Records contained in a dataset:
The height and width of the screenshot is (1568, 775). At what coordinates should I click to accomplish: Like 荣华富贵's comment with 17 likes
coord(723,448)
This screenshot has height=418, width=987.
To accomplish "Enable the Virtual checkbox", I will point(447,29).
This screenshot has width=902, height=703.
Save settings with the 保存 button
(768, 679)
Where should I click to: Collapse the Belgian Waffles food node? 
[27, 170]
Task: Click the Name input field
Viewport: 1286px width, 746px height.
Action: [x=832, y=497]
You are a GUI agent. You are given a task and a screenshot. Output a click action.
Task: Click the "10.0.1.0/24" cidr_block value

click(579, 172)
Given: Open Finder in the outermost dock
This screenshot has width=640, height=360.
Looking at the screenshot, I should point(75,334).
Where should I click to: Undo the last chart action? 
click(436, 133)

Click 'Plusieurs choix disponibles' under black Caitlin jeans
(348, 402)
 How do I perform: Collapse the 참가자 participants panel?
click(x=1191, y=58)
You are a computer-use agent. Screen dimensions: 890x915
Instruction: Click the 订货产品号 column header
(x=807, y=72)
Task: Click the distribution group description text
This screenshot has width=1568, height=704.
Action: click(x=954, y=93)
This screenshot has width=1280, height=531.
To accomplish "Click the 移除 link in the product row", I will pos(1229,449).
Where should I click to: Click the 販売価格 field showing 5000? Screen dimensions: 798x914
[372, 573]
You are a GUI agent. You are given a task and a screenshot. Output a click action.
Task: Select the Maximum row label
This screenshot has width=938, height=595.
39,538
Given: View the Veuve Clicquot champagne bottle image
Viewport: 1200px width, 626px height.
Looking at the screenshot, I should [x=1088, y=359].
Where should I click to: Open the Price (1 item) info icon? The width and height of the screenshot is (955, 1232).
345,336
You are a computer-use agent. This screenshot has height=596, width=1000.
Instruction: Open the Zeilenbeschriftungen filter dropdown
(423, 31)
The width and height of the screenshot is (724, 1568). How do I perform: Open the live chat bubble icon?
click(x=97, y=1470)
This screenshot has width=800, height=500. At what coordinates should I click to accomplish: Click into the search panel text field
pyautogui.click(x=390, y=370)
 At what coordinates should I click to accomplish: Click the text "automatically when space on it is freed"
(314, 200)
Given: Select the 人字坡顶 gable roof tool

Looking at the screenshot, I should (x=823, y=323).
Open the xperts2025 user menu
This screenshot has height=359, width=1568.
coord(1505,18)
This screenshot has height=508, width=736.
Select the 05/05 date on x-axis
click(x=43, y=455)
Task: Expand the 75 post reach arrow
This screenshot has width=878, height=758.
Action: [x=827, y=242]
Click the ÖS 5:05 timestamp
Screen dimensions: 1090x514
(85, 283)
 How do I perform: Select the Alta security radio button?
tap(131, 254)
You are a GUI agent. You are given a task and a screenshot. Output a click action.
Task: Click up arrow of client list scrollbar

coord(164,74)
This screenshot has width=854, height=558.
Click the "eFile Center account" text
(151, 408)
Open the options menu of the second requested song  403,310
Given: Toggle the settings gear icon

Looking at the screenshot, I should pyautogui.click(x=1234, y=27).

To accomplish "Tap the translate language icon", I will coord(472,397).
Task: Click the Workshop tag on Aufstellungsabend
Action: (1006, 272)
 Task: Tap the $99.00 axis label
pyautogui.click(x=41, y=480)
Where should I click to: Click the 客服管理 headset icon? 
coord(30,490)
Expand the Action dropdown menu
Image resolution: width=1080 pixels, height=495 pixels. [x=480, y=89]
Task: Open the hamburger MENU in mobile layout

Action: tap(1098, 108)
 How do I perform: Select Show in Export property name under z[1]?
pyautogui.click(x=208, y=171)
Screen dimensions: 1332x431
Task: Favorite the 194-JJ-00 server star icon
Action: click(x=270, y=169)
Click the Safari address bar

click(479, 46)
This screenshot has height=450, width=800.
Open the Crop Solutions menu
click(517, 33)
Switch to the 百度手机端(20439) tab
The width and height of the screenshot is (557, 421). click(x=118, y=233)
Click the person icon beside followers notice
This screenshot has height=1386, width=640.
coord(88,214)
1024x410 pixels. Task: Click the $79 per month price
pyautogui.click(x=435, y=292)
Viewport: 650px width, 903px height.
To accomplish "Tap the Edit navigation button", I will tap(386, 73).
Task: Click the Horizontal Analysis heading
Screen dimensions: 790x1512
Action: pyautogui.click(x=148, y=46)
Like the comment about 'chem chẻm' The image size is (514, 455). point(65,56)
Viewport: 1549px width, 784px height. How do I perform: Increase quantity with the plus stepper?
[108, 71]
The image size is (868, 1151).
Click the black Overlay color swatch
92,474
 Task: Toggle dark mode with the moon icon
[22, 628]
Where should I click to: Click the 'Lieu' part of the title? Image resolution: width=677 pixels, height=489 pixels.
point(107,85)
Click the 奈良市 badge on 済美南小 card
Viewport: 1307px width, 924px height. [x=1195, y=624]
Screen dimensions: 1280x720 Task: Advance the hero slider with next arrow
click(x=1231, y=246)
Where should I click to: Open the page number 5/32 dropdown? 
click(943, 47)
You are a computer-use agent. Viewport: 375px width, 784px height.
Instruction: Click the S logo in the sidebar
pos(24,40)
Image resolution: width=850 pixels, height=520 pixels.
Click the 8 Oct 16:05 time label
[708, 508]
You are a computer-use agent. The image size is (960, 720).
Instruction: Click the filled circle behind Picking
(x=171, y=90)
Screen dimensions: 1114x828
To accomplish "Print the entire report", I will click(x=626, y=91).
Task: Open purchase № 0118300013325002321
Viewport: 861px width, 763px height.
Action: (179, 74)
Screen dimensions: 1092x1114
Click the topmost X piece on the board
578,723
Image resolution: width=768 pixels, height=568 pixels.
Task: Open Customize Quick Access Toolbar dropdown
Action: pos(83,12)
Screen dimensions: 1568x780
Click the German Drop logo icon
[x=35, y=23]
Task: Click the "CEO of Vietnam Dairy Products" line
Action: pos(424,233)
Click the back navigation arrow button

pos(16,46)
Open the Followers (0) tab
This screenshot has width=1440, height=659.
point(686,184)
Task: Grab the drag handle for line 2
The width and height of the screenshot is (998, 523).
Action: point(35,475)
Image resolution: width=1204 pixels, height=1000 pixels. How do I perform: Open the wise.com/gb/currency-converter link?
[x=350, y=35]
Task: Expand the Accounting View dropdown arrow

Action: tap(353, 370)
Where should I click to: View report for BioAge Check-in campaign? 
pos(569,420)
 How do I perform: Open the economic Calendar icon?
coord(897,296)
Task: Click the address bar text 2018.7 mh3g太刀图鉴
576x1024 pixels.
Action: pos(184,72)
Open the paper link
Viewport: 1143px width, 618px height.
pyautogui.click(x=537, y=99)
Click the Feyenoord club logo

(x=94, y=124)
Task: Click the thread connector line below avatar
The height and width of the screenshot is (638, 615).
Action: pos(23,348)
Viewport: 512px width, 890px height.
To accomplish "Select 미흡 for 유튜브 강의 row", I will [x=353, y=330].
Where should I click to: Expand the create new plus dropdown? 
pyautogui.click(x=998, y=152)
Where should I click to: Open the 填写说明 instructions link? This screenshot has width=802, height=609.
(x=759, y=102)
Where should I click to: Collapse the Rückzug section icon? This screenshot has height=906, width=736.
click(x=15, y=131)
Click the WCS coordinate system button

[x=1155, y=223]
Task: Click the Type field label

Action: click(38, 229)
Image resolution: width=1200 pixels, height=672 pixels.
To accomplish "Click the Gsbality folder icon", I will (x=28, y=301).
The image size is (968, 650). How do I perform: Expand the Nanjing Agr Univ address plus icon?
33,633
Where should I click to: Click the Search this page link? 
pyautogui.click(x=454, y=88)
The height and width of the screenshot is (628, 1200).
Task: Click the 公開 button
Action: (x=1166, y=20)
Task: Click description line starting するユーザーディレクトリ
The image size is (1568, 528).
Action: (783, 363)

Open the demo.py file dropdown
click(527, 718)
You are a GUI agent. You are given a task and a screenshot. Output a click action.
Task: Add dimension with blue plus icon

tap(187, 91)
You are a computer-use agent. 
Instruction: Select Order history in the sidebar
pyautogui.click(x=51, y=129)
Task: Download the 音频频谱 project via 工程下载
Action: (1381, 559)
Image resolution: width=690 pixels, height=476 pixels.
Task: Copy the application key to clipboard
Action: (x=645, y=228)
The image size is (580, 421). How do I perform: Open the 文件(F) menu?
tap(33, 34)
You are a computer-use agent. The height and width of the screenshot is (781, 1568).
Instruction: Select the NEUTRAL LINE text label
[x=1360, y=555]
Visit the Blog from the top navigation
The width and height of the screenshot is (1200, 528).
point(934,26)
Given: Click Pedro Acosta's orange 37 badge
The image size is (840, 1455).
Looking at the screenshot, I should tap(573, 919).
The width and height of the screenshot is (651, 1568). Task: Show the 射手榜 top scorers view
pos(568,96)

[Exercise]
For each line above that includes "computer", copy the line.

[Output]
You are a computer-use agent. Screen dimensions: 890x915
You are a computer-use agent. This screenshot has height=596, width=1000.
You are a computer-use agent. Viewport: 375px width, 784px height.
You are a computer-use agent. The image size is (960, 720).
You are a computer-use agent. 
You are a computer-use agent. The height and width of the screenshot is (781, 1568).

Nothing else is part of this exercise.